> [The task]
Please report how many lines below contain "computer", writing nothing except the number.

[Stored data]
· · · · · · ·
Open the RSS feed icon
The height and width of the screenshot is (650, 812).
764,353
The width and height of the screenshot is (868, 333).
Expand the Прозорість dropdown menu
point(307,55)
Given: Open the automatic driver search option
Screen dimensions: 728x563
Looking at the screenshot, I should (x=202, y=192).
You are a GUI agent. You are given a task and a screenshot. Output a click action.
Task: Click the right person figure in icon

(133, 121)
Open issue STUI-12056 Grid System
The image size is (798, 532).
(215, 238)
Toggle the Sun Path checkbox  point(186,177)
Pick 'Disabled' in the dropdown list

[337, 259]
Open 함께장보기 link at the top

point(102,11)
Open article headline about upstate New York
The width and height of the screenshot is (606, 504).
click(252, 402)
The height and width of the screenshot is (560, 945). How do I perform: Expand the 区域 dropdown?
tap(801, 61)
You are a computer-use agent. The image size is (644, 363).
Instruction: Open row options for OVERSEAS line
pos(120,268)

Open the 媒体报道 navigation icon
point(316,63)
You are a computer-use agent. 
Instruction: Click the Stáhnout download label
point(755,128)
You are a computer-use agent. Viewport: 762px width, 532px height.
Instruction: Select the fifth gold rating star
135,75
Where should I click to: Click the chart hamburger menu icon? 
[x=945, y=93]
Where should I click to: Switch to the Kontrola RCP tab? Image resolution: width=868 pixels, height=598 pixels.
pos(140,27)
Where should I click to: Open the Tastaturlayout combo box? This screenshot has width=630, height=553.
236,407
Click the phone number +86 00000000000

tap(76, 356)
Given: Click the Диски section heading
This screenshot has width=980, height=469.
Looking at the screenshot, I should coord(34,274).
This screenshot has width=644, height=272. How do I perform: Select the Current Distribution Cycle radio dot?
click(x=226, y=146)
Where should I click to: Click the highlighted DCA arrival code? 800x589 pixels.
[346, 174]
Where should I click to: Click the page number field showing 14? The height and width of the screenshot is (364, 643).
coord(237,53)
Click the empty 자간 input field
· · · · · · ·
> [Answer section]
3